On some levels, Ty is my favorite in the group. She writes brilliant and moving songs. I really like her voice. She looks like she’s 20, is probably in her low 30’s, but if you listen to her voice on the CDs, there is a maturity that makes her sound older than that. The passion and emotion of her words comes through in her voice, in a very special way.

Last night, something was just off a drop with Ty. I don’t know if she had a cold (though her voice didn’t sound nasal) or if something else was up. Her usually extremely strong voice wavered a number of times (not cracked, more like a slight warble). More amazingly, she missed a few notes (not that many) on some harmonies. Most notably, during my favorite song, Hold It All At Bay.

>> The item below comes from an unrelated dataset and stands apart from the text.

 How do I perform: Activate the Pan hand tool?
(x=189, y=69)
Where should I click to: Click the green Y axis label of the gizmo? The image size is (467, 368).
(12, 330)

In that song, Nate sings the first verse alone, and then sings the chorus alone. Ty sings the second verse alone, then the two of them sing the chorus together (in harmony). Doris sings the third verse alone, and then all three sing the chorus together in a haunting harmony that I can never (and don’t want to ever!) get out of my head. When Ty and Nate sang their part together, Ty missed the first two or three notes, and she smiled because she realized it right away.

I’m hoping that whatever was wrong last night, is transient. Even more so, I’m hoping that no one who has read this far, thinks that I was in any way disappointed with Girlyman’s performance last night, or even in Ty’s performance. The evening was completely magical, and both Lois and I couldn’t have enjoyed it more, and can’t wait to see them again.

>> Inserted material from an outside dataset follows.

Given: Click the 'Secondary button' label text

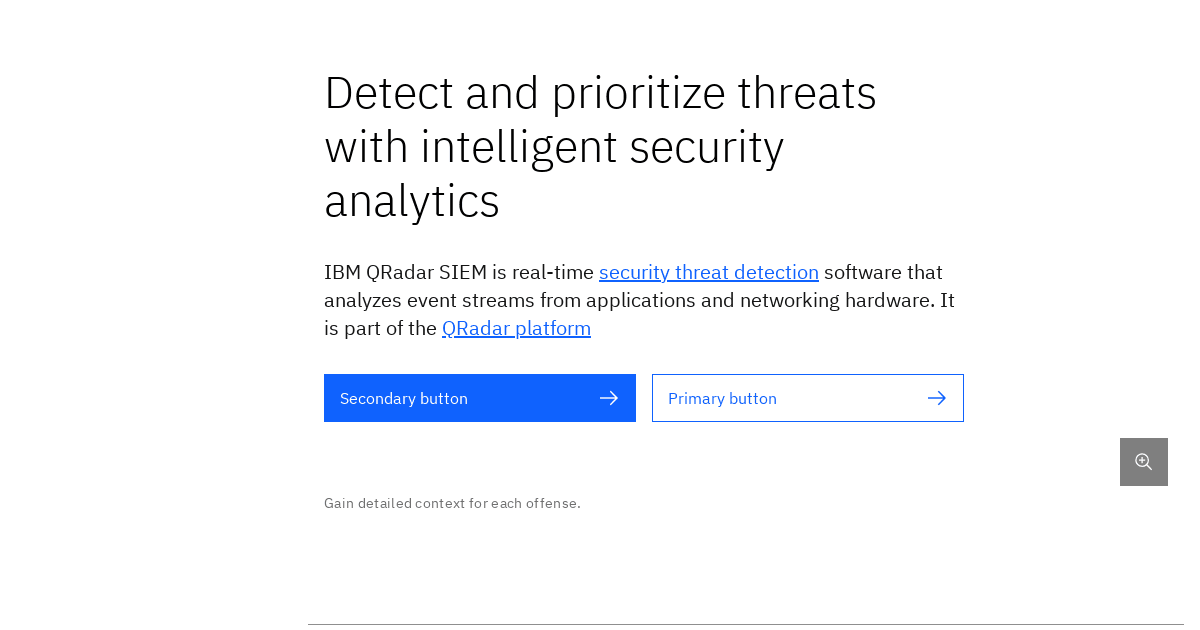Looking at the screenshot, I should tap(404, 398).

Finally, Lois and I discussed in the car today that we both think that Girlyman is better than Simon and Garfunkel and Peter, Paul and Mary. I know, heresy to many, and I can even understand that. Why then, are S&G and P,P&M so much better known (and commercially successful) than Girlyman? In my opinion, it’s an accident of timing. Back in the 60’s, the world was ready (and hungry) for the likes of Bob Dylan, Joan Baez, S&G, P,P&M, etc. Yes, rock and roll (in the form of The Beatles, etc.) was huge, but folks songs, and in particular the message delivered in the lyrics, were striking a generational chord.

Nowadays, there is (clearly) an audience for that kind of message, but it seems that in general, to be a big sensation, you have to deliver a different kind of sound, and it’s not all that likely that any kind of folk artist will achieve the kind of fame and success that Dylan did (and still does!). Too bad, as the world would be a better place if more people spent serious time listening to Girlyman!